Workers rights in the UK lag behind those of almost every other European country.
Workers rights in the UK lag behind those of almost every other European country, causing greater numbers of job losses here says Amicus, the UK’s largest manufacturing, technical & skilled persons’ union.
According to Amicus, workers in the UK are more vulnerable to layoffs than their counterparts in the rest of Europe when multinationals make job cuts. Amicus says that’s because the rights of workers in the UK are the weakest in Europe and, among the richest industrialised nations, only the US has weaker job protection.
Amicus maintains it’s no coincidence that the UK displayed the highest number of the restructuring cases announced across the EU during the last three months of 2004 and it is urging a third term Labour government to strengthen employment protection.
The UK also has the highest number of redundancies. Of the 69 restructuring cases recorded by the European Restructuring Monitor for the UK, 57 involved job losses in excess of 100 – the highest rate in all the 18 EU countries monitored.
Amicus argues that UK workers are also being disadvantaged by other countries willingness to intervene when indigenous companies are facing difficulty. For example, the French government supported engineering company Alstom in 2003, saving it bankruptcy, to the tune of €3.2 billion, with €8 m from the public purse. By comparison, over 2,000 Alstom jobs have been cut in the UK in the UK over the last twelve months.

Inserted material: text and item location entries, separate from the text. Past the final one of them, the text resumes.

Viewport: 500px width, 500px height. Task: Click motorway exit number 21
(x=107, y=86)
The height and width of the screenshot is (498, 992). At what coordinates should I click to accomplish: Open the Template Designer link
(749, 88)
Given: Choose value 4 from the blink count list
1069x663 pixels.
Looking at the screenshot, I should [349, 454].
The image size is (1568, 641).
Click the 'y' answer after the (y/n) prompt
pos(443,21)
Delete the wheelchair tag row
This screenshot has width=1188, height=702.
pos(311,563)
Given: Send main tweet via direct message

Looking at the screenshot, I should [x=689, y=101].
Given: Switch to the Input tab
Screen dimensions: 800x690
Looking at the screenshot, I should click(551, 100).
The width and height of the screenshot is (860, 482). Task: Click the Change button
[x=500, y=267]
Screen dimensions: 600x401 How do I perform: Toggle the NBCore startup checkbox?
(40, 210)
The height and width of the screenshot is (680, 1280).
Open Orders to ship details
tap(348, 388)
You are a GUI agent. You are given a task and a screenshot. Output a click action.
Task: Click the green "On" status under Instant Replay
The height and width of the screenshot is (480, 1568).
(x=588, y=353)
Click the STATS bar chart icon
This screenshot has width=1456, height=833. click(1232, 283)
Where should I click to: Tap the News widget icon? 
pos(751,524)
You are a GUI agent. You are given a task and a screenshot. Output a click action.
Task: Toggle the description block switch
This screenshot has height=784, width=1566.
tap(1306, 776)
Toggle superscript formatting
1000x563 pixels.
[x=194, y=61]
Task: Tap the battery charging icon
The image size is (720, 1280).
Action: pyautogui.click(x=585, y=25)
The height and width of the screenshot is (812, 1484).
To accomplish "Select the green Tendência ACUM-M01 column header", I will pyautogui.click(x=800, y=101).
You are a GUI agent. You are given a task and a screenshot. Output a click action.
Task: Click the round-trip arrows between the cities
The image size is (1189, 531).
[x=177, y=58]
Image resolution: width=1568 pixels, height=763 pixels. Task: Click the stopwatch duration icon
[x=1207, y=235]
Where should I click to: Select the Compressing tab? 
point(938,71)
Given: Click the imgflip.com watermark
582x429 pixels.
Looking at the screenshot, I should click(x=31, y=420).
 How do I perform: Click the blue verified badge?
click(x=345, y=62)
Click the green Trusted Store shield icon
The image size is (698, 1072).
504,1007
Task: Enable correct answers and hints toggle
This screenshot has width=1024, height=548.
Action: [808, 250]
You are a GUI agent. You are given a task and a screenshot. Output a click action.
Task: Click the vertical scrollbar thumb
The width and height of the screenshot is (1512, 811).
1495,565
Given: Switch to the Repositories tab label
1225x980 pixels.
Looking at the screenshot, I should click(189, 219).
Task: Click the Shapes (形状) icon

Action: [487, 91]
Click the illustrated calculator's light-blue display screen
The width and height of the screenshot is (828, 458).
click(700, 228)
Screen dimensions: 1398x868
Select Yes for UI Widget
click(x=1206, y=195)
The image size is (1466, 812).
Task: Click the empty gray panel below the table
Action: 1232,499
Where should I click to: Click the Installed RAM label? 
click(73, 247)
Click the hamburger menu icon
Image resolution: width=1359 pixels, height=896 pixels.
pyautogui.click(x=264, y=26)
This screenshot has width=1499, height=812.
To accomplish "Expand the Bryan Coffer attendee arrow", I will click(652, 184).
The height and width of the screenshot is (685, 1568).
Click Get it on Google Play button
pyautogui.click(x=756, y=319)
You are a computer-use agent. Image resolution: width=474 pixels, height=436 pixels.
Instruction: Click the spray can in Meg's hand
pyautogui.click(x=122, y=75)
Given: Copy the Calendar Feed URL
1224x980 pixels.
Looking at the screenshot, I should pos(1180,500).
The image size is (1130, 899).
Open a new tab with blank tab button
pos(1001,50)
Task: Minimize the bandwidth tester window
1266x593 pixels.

Amicus also said that the job cuts made by Marconi earlier this month were more evidence for the need to give UK workers stronger employment rights. The company closed a plant in Coventry, transferring the 450 jobs to Italy. Amicus say UK workers would not be the automatic choice for redundancy if they shared equivalent rights with continental workers.
“In an increasingly global economy, multinational companies will always chose to make job cuts where it is cheaper, quicker and more politically expedient to sack. The ‘flexible workforce’ makes no sense – it just enables quality jobs to be easily disposed of, resulting in a de-skilling of the economy,” said Amicus General Secretary, Derek Simpson.
“Unless we have employment protection parity with other European countries, UK workers will continue to be the soft touch when it comes to slashing jobs,” he added.
In France, when more than 50 workers jobs are at risk the employer has to propose a social compensation plan. The employer is also obliged to study suggestions from trade unions for mitigating the job losses. The trade union’s work committee may also employs an accountant, paid for by the company, to examine the redundancy proposal and has 20-22 days to produce a report.
Again, in Germany, when more than 50 workers are involved in redundancy, the company has to negotiate a social compensation plan with the works council and in Belgium, employers have by law, to implement collective redundancy procedures. Their law states that any state subsidies received over a period of five years before redundancies must be repaid by any company not adhering to the consultation regulations.
By contrast, the UK has 30 days with view to reaching an agreement with no requirement beyond agreeing a method of selecting redundant employees. Minimum compensation is just £280 a week for a maximum of 30 weeks.
Amicus say that legal provisions covering industrial action are also stronger in the rest of Europe. In the UK, there is no “right to strike”, whereas in continental Europe the right to strike is included in the constitutional rights of all workers.